A note — when "gay" stands in for everyone.
One of the most consequential things news media does is decide which word travels. When American newsrooms write about "gay rights," "gay marriage," or "the gay community," they often mean LGBT+ rights, LGBT+ marriage, LGBT+ community — the term is functioning as an umbrella, not a specific identity marker.
This is not a neutral linguistic shorthand. It is a mechanism. When "gay" becomes the default term through which the entire community is referenced, the specific lives and political needs of bisexual, lesbian, and transgender people get folded into a single representative figure — and that figure is, in editorial practice, white, male, middle-class, and respectable. Bisexual women's particular vulnerabilities to intimate partner violence, transgender women's distinct healthcare access barriers, lesbian-specific economic disparities — all of these disappear under a category named after one demographic and applied to four.
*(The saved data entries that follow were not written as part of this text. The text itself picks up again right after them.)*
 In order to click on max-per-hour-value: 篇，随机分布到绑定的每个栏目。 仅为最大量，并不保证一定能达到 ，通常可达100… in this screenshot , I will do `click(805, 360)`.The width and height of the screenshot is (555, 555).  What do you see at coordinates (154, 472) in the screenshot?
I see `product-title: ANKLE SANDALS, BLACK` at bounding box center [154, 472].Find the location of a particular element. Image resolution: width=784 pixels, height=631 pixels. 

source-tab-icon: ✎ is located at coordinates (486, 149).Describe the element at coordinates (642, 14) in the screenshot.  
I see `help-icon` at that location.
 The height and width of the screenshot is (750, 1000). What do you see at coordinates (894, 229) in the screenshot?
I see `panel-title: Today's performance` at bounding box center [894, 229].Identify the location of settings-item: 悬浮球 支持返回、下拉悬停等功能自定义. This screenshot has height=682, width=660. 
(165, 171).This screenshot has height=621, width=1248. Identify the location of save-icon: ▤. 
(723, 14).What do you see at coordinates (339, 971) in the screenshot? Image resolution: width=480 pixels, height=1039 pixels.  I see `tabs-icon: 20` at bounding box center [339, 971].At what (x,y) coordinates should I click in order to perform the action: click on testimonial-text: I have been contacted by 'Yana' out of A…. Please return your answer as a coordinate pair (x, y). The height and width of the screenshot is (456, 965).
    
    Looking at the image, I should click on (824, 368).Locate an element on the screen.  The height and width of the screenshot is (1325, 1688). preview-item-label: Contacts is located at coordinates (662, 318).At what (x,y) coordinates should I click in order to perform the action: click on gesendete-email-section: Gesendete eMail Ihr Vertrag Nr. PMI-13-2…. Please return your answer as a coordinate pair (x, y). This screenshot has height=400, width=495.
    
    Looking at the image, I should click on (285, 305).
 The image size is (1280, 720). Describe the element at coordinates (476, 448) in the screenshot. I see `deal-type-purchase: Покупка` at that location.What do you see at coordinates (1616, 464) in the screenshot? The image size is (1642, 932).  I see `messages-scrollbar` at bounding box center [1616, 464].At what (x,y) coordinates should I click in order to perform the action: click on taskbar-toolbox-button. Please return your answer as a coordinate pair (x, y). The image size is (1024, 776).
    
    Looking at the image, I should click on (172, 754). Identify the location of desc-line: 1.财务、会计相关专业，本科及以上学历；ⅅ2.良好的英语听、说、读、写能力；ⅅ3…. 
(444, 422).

The collocate analysis above treats "gay" as a specific keyword, following the methodology of Ng et al. (2024). The data validates this treatment: the words that most consistently surround "gay" in this corpus — marriage, pride, buttigieg, court, rights — are specific rather than umbrella-general. If "gay" were predominantly functioning as an umbrella term in U.S. news, its collocates would skew toward coalition-language (community, coalition, LGBTQ+ rights). They do not.
But the broader linguistic point holds beyond the methodology. Calling something the "gay rights movement" instead of the "LGBT+ rights movement" is itself a small, repeated editorial decision. Repeated across a million articles, those small decisions shape who gets recognized as having a stake in the conversation, and who gets quietly absorbed into someone else's. Erasure begins in word choice.